(Rows from a dataset)
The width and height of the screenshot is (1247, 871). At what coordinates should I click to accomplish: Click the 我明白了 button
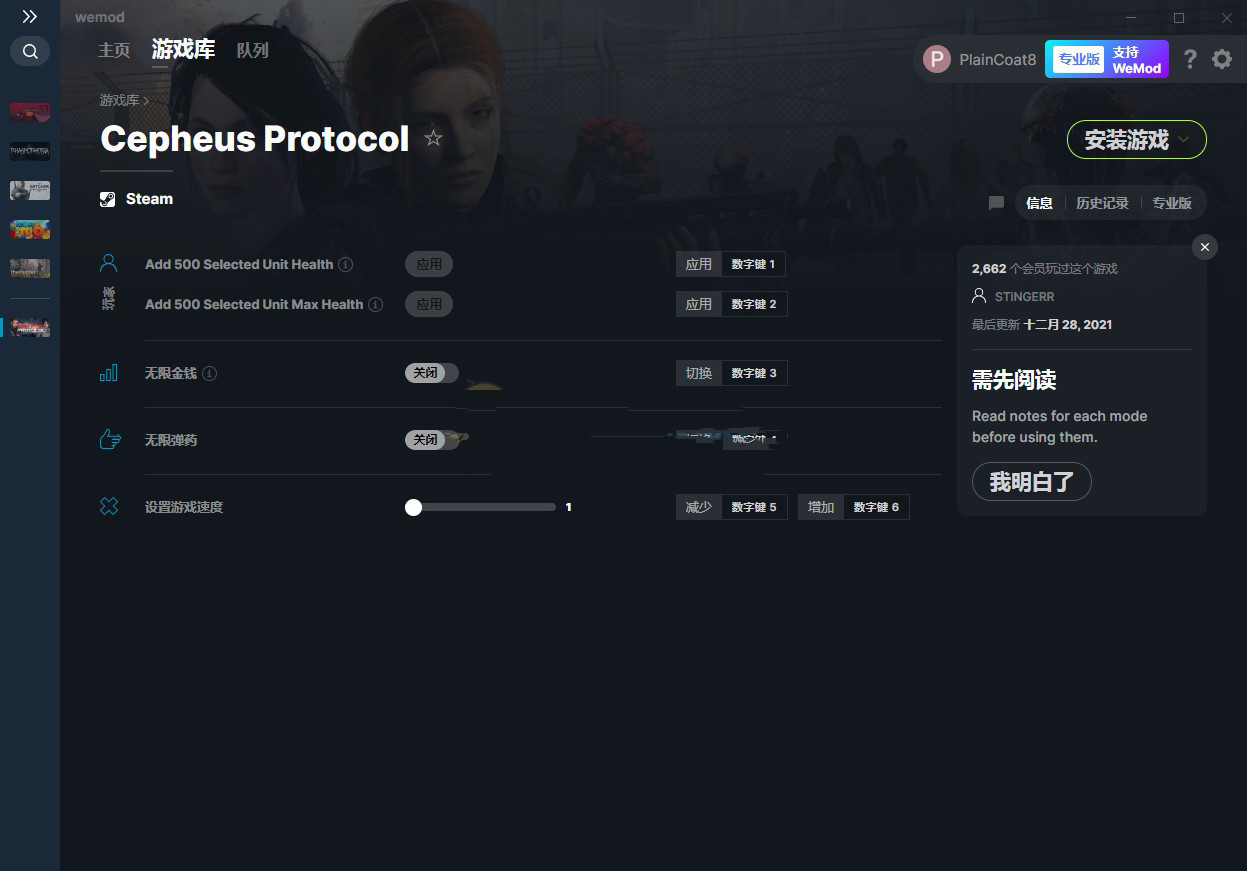(x=1031, y=482)
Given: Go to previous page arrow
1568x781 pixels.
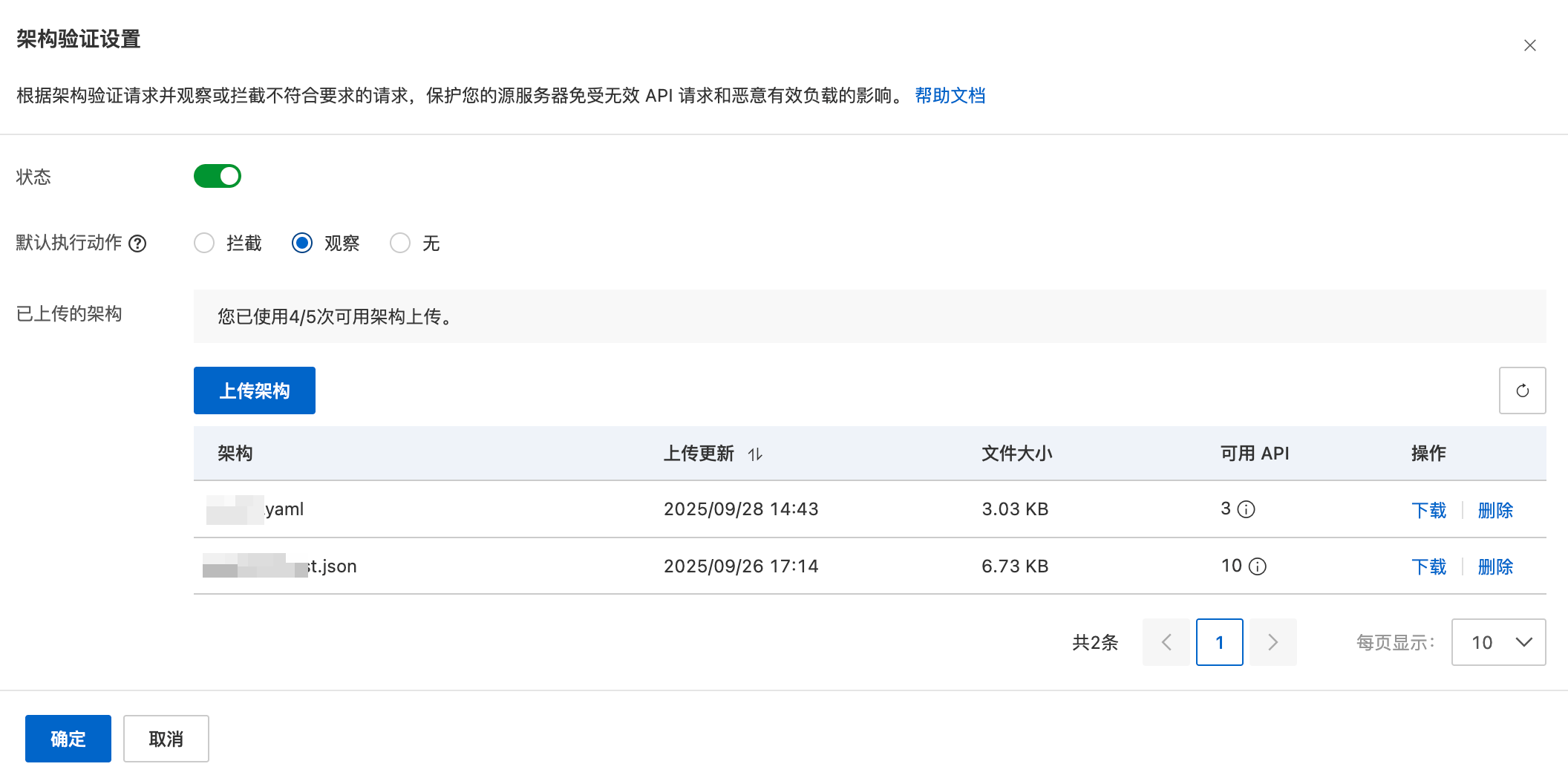Looking at the screenshot, I should point(1166,642).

Aim: Copy out every line of text in the records above word for word, leaving the pictures out of your answer.

Answer below:
The width and height of the screenshot is (1247, 871). At what coordinates should I click to accomplish: Click the 我明白了 button
(x=1031, y=482)
Given: Go to previous page arrow
1568x781 pixels.
Looking at the screenshot, I should point(1166,642).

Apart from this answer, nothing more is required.